#### [REQUIRED TASKS]
A. In the arts funding article, switch "boardroom" to "meeting room" and give the stretch from "Bowditch is bringing" through "at the table." again with that change.
B. Answer these questions from the arts funding article:
(i) Who did Bowditch fancy herself as when she danced on a table at age five?
(ii) What did she dream of becoming?
(iii) What body preceded Creative Australia?
C. Extend the arts funding article from its last sentence with a short further passage.

#### [PASSAGE]
Dancing into the room where it happens for arts funding

Introducing herself at the inaugural meeting of a federal arts funding body, Caroline Bowditch showed a photo of herself dancing on a table at the age of five.

"I rather fancied myself as Olivia Newton-John," she told AAP.

Bowditch, who describes herself as a proud disabled person and wheelchair user, has been dancing and performing for as long as she can remember and used to dream of being a ballerina or ice skater.

"I have had my disability all my life,," she said.

"It's all I've known.

"I am always seeing the world through a disability lens because that's the only lens I have."

Bowditch is bringing that lens to Creative Australia, where she is the first person with a disability to sit on the board, and very likely for its predecessor the Australia Council too.

But it's hard to know for sure, she cautions, because many people have disabilities that aren't as obvious as her wheelchair.

There are big conversations under way in the boardroom, says Bowditch, who is excited to have a seat at the table.

Data items:

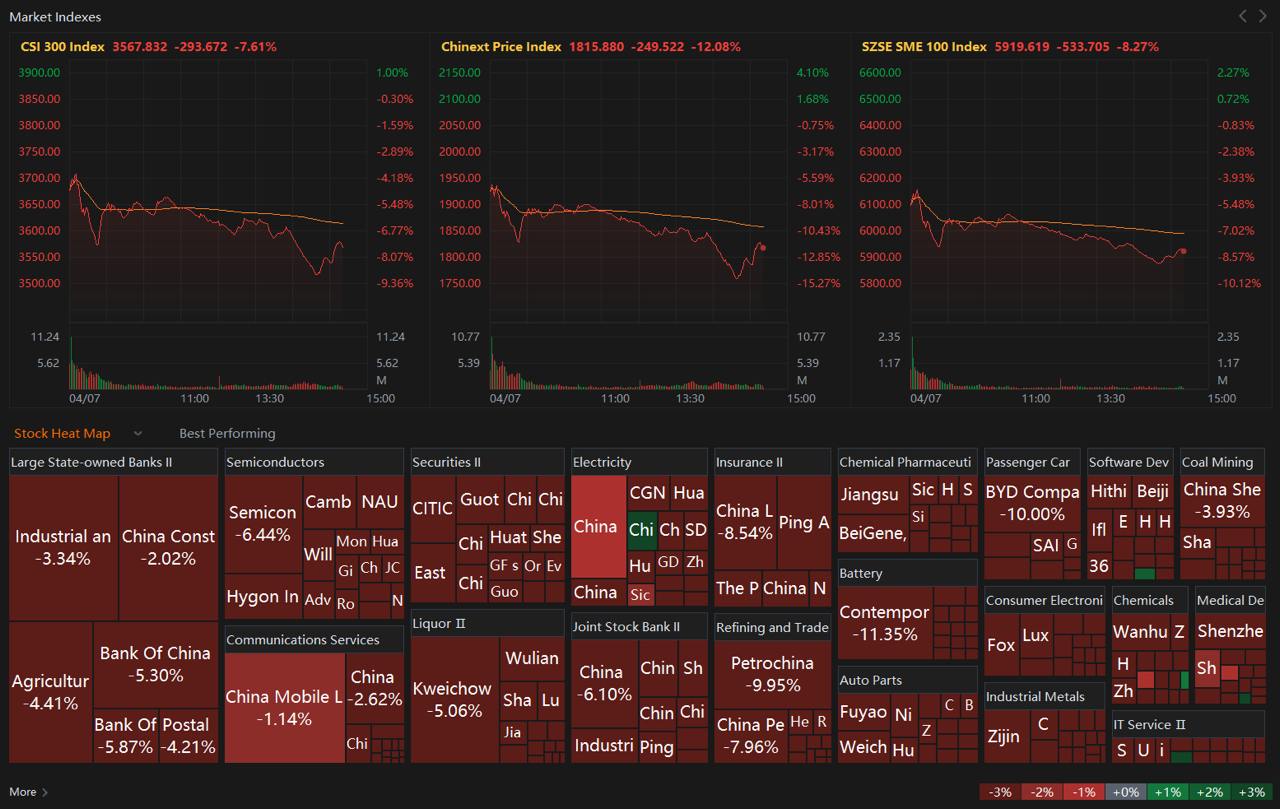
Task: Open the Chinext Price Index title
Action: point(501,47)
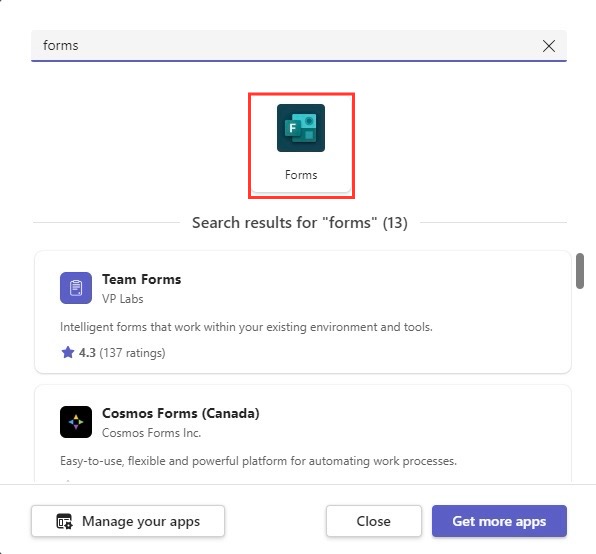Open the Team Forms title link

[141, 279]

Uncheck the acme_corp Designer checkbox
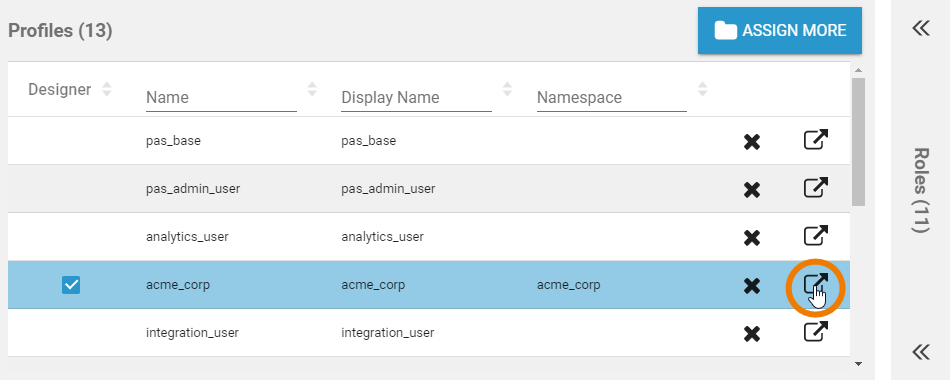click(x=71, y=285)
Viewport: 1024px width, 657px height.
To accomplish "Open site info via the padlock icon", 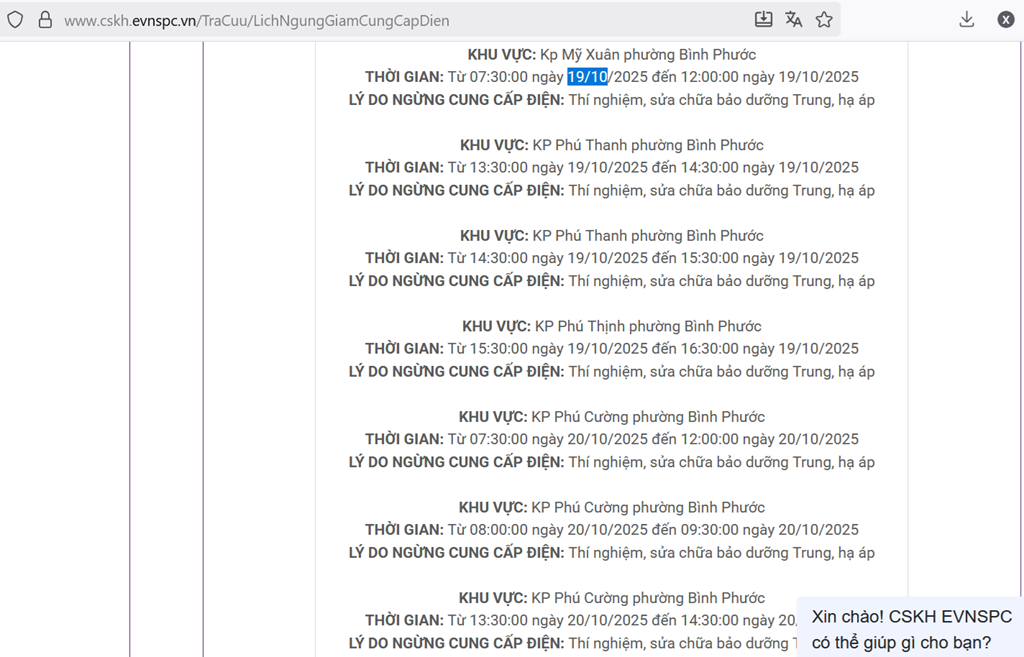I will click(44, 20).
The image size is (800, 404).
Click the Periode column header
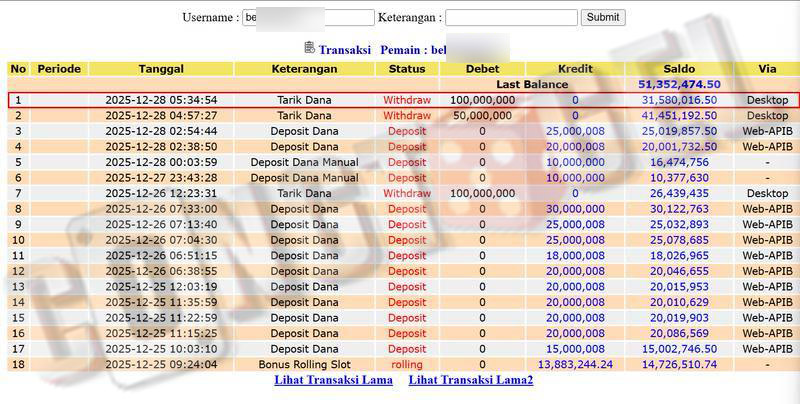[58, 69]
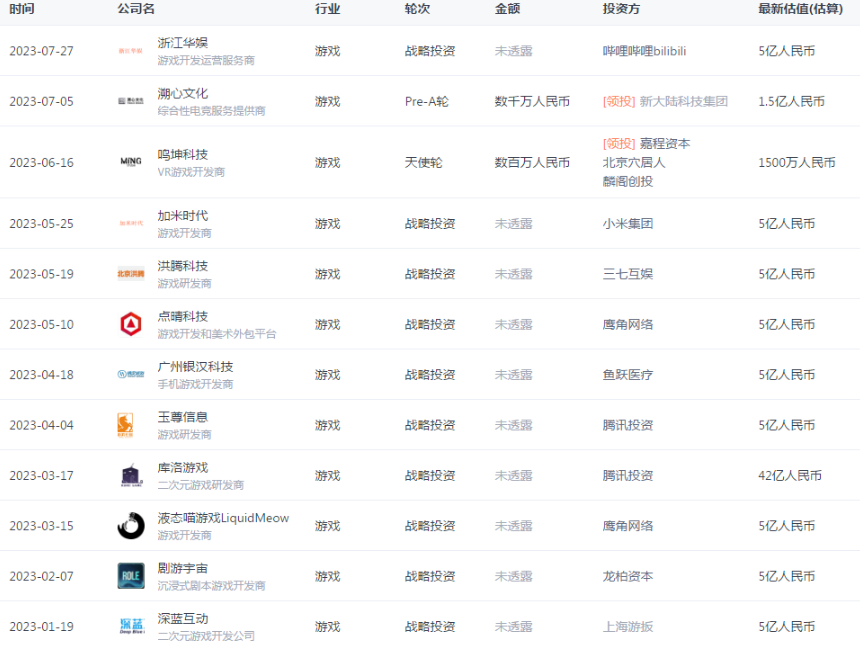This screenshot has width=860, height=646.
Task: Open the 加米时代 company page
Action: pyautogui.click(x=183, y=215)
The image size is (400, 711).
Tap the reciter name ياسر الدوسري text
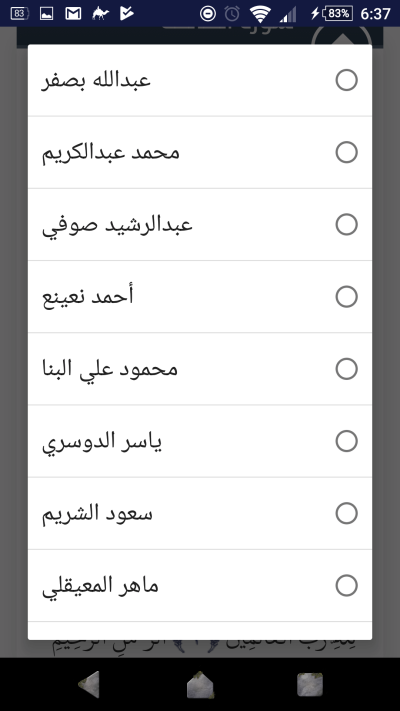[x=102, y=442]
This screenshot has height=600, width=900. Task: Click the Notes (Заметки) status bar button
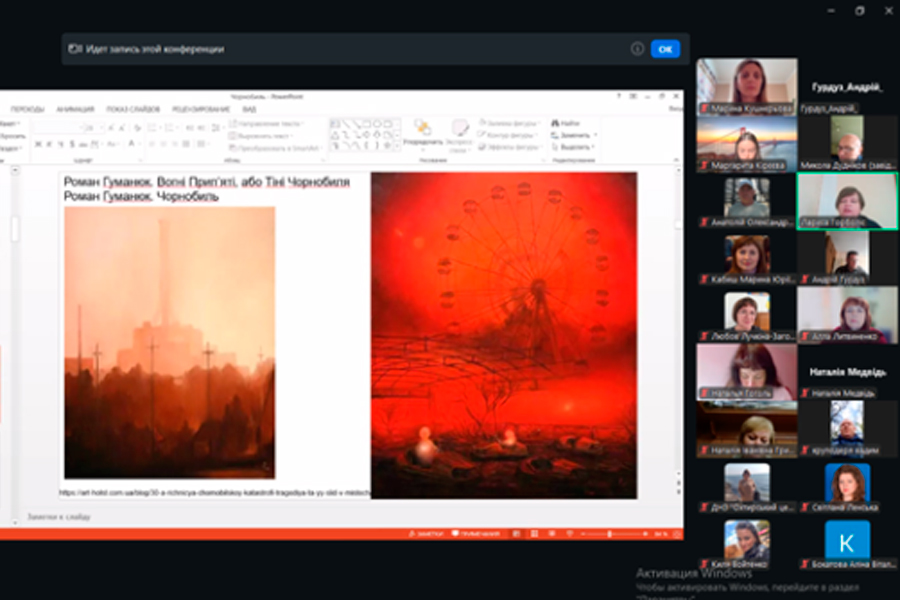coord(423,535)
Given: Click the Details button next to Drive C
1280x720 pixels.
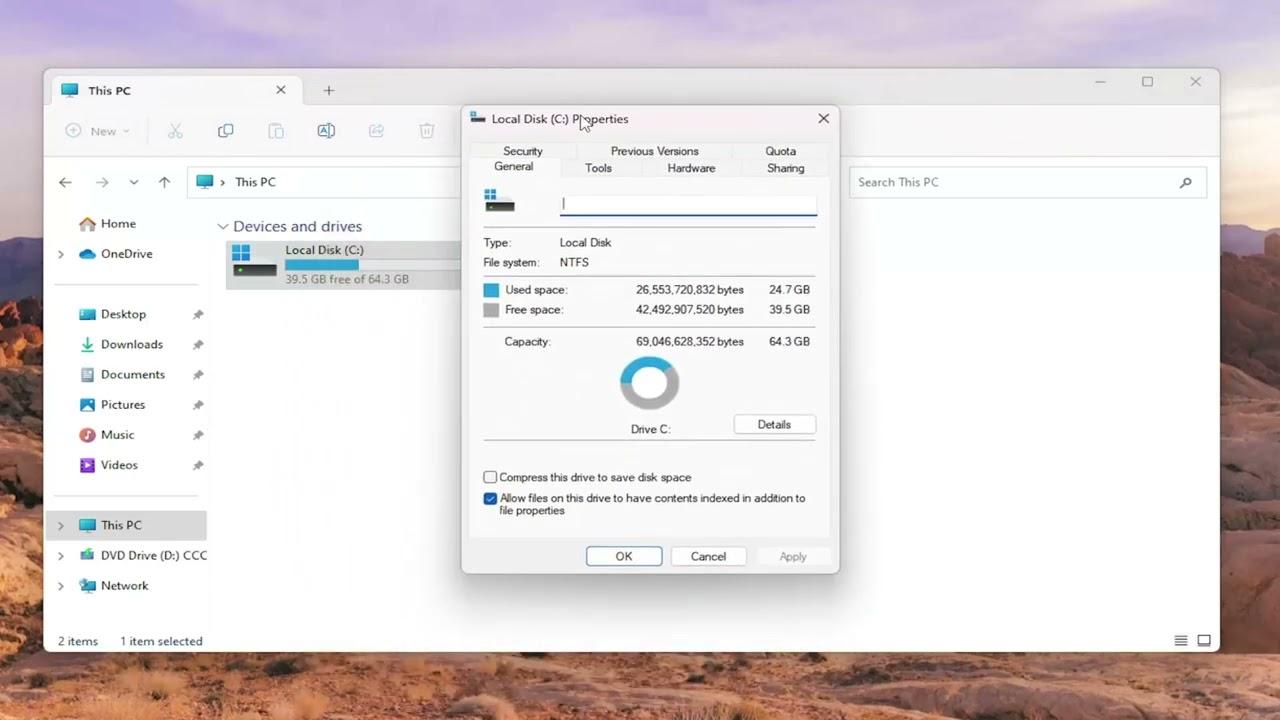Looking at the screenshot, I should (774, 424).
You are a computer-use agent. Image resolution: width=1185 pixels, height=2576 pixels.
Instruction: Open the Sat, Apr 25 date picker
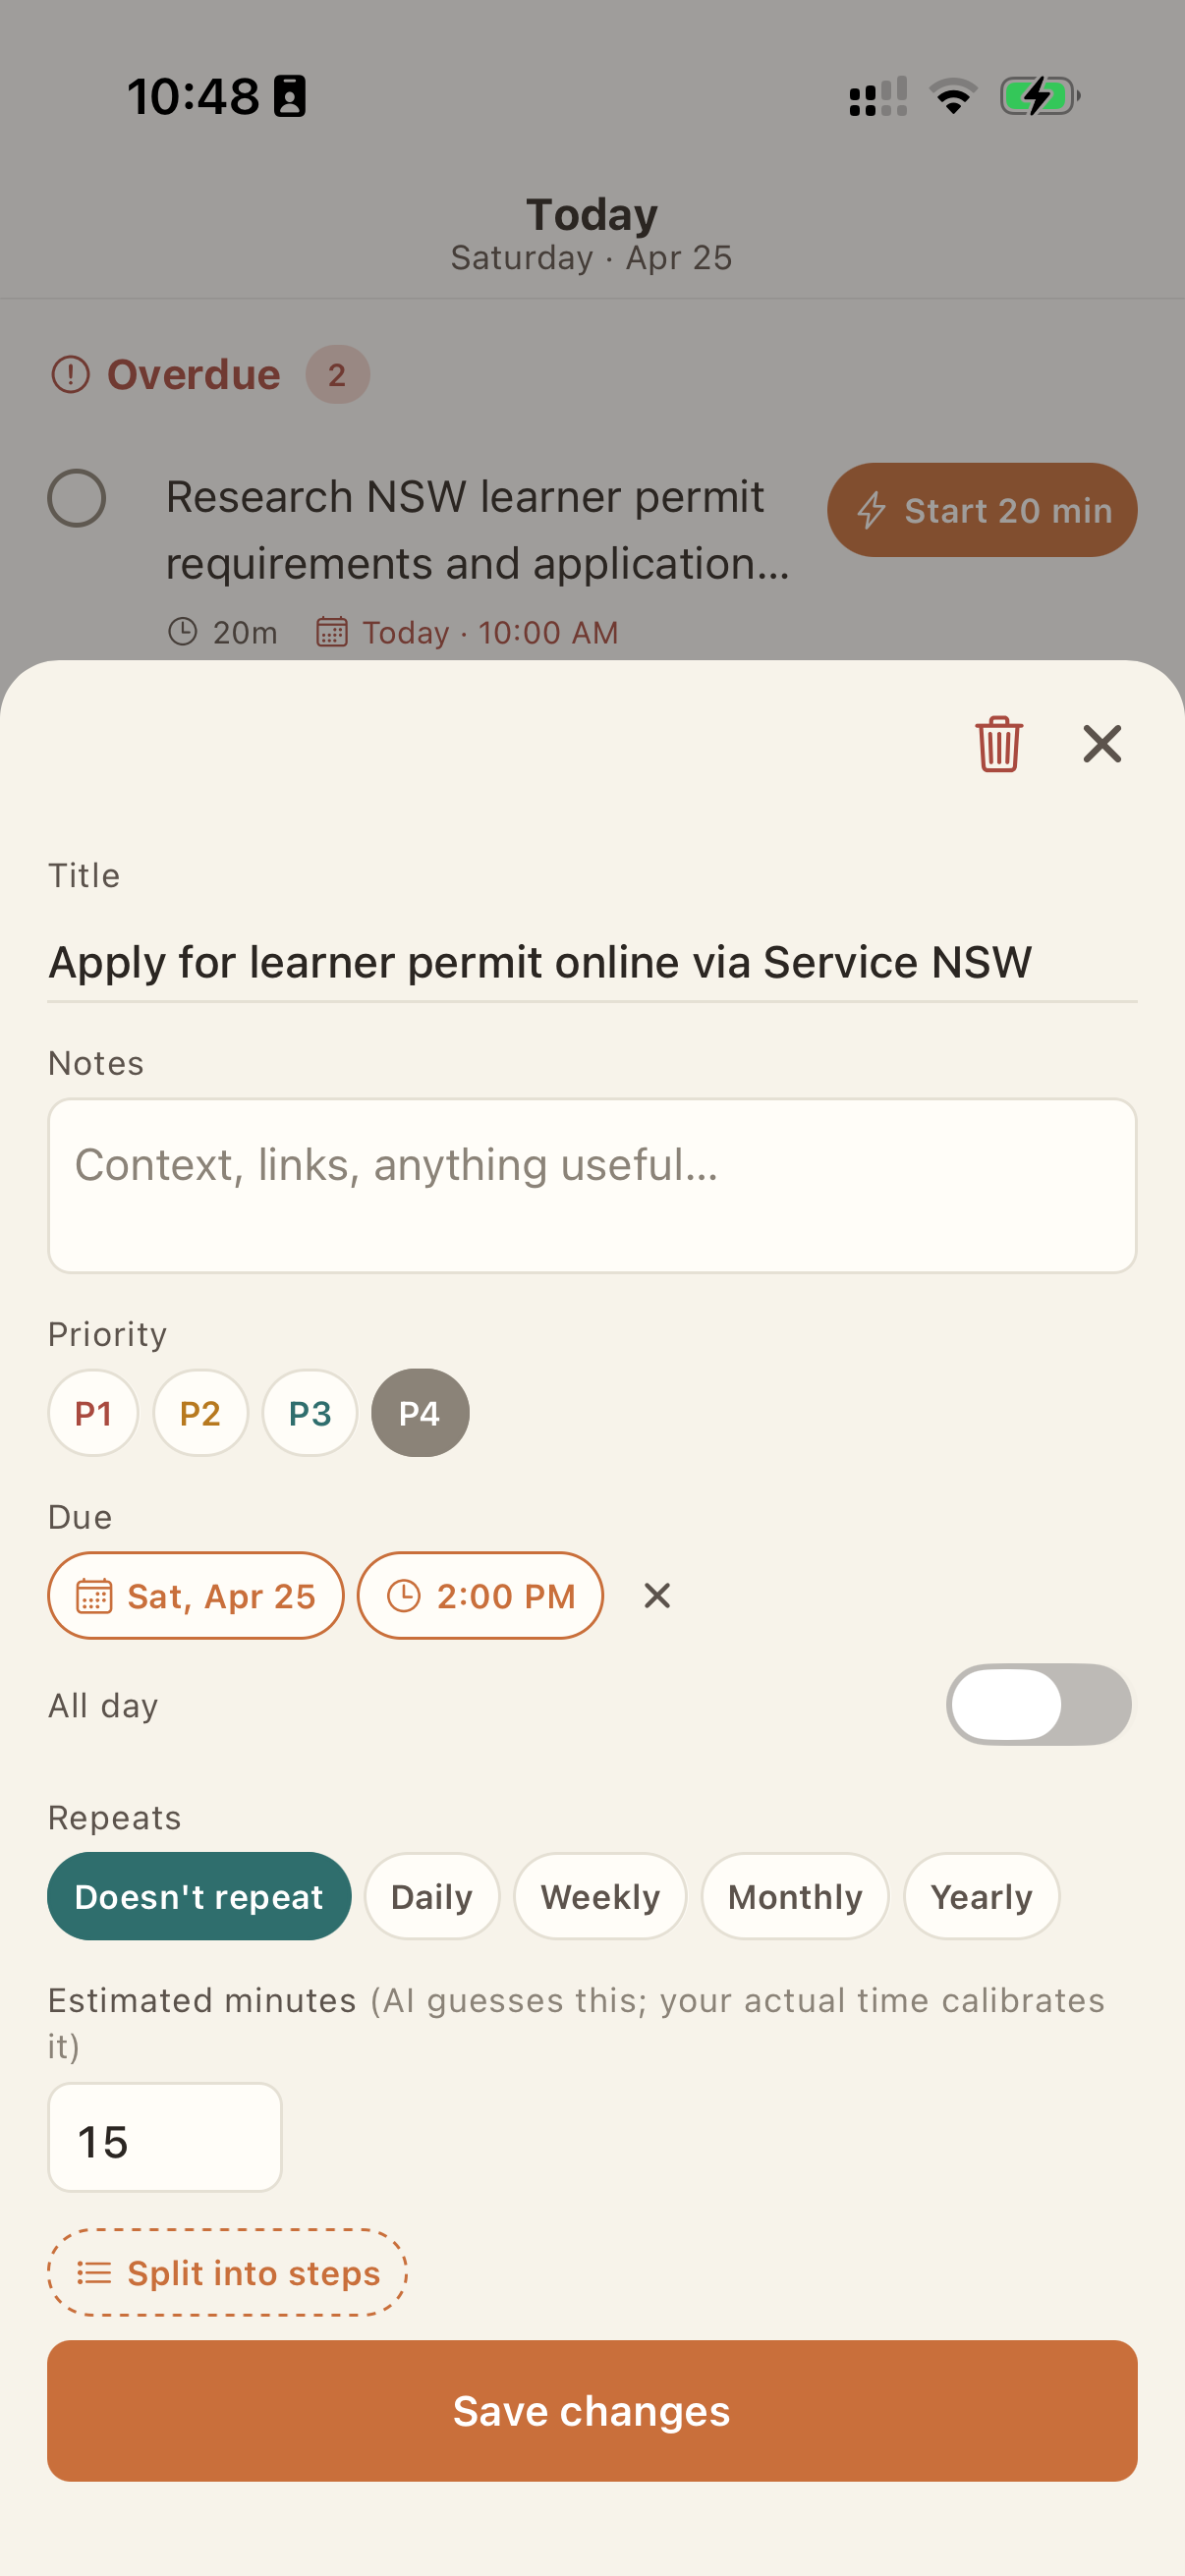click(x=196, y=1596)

#### [RESULTS OF THE EXERCISE]
A.
Bowditch is bringing that lens to Creative Australia, where she is the first person with a disability to sit on the board, and very likely for its predecessor the Australia Council too.

But it's hard to know for sure, she cautions, because many people have disabilities that aren't as obvious as her wheelchair.

There are big conversations under way in the meeting room, says Bowditch, who is excited to have a seat at the table.

B.
(i) Olivia Newton-John
(ii) A ballerina or an ice skater
(iii) The Australia Council

C.
"I thought my brain was going to start running out of my ears, but it didn't, which was amazing," she joked after a recent marathon meeting.

Of the half a million people whose main employment is in the arts, nine per cent have a disability, the latest government data shows.

There are barriers all around, including people's attitudes, low expectations, and problems with physical access.

The national cultural policy identifies a pressing need to take action on these issues, following a long history of inaction and delay.

Part of the response is a $5 million arts and disability plan, replacing a national strategy first developed in 2008.

For Bowditch, it feels like a pivotal moment.

Like performing, she can't pinpoint when her advocacy began. 

It's as though she's always been doing that too, starting in hospital, at school, and onstage.

"Whenever you put a disabled body on stage, a visibly disabled body, you're making a political statement," Bowditch said.

"We're still in a place where disabled bodies are somehow unexpected on our stages and screens."

Some of her stories are heartbreaking.

She describes developing a love of choreography through necessity when her university dance coach left her alone in class while they taught able-bodied students.

But in 1996, Arts Access Victoria invited her to teach a short dance course on the basics of contact improvisation.

"It was the first time in my life that I felt like I was able to explore what this wonderful - but what I had grown up thinking was strange and awkward - body was actually capable of," she said.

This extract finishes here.